En este polémico contexto de las relaciones de Estados Unidos con el resto del mundo, Trump tendrá que fijar la posición de su gobierno frente a la guerra en Ucrania, que para cuando él vuelva a instalarse el próximo 20 de enero en la Casa Blanca, estará a punto de cumplir tres años. No solo porque el gobierno ucraniano depende de la ayuda de Washington para resistir el embate ruso, sino porque no es un secreto la buena amistad que une a Trump con Vladimir Putin desde hace muchísimos años. Por ahora solo sabemos que el pasado viernes Trump sostuvo una conversación telefónica de 25 minutos con el presidente Volodimir Zelenski, pero ninguna de las partes ha divulgado los pormenores de ese diálogo sobre un tema tan complejo, en el que además está directamente involucrada la Unión Europea. Lo mismo ocurre con la decisión que tome ante la no menos compleja guerra en el Medio Oriente. De manera muy especial, porque Estados Unidos es, desde siempre, el principal aliado de Israel.

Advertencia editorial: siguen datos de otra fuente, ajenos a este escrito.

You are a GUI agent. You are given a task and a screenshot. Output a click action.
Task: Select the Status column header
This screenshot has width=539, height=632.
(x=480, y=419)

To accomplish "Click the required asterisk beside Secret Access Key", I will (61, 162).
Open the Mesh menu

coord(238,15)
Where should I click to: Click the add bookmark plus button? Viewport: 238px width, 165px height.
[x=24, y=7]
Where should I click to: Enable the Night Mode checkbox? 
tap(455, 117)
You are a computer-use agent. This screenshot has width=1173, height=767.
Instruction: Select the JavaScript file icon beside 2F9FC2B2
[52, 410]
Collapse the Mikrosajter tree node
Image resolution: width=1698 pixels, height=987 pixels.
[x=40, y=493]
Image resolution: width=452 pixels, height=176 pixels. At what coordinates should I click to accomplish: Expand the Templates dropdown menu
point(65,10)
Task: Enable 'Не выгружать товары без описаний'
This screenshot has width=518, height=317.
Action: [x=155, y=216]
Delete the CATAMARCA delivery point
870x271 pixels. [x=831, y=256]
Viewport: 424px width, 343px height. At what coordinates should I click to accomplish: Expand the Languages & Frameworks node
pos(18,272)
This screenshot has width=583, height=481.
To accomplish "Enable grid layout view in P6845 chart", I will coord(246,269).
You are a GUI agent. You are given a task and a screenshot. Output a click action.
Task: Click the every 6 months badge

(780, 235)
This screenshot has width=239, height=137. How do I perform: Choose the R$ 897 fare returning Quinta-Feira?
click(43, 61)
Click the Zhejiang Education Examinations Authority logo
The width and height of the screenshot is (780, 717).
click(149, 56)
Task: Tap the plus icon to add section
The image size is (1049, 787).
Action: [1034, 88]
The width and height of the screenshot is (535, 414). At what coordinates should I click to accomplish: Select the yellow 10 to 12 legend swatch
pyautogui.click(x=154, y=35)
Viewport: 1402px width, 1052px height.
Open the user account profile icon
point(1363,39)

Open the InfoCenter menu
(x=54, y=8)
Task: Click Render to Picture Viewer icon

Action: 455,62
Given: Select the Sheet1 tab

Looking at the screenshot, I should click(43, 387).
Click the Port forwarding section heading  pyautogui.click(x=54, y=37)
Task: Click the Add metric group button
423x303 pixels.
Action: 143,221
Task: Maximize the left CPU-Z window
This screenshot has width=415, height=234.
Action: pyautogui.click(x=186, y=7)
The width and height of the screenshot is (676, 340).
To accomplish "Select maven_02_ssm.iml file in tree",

Todavía es demasiado pronto para adelantar opiniones sobre las decisiones de política internacional que pueda adoptar Trump, pero todos los gobiernos del planeta están pendientes de sus palabras. Entre ellos, en América Latina, los gobiernos de Cuba y Venezuela, contra los cuales, en su primera experiencia como presidente de Estados Unidos, Trump sostuvo posiciones muy firmes. En el caso de Cuba, adoptando medidas radicalmente opuestas al apaciguamiento adoptado por Barak Obama. En el de Venezuela, con su apoyo sostenido a las fuerzas de oposición, agrupadas en torno al muy insuficiente interinato de Juan Guaidó, política suavizada por Biden, de manera muy especial en materia petrolera y gasífera a raíz de la invasión rusa a Ucrania en febrero del año 2022. Dos retos ante los cuales, a pesar de ser muy breves notas a pie de una página dedicada a las guerras en Ucrania y el Medio Oriente, Trump tendrá que actuar. En Cuba, porque la crisis cubana se agrava día a día y la muerte en cualquier momento del muy anciano Raúl Castro puede desatar un caos sin precedentes en América Latina. Y porque en Venezuela, donde la fallida elección presidencial del pasado 28 de julio ha colocado al país al borde de la nada, y a Estados Unidos en la necesidad de reaccionar al menos a partir del próximo 10 de enero, fecha en la que, de acuerdo con la constitución venezolana, Nicolás Maduro y Edmundo González pretenden asumir la Presidencia del país, cada uno por su lado. Sin que ningún gobierno de las dos Américas, con excepción de Cuba y Nicaragua, ni de la Unión Europea, con la excepción quizá de Hungría, reconozca a Maduro, y porque en el caso de González, porque ninguno, quizá con la excepción de Estados Unidos, tampoco lo reconozca como presidente legítimo de Venezuela. Sin la menor duda, desafíos que Trump, ni ningún otro gobierno democrático de las dos Américas y la Unión Europea, tic-tac, podrá pasar por alto.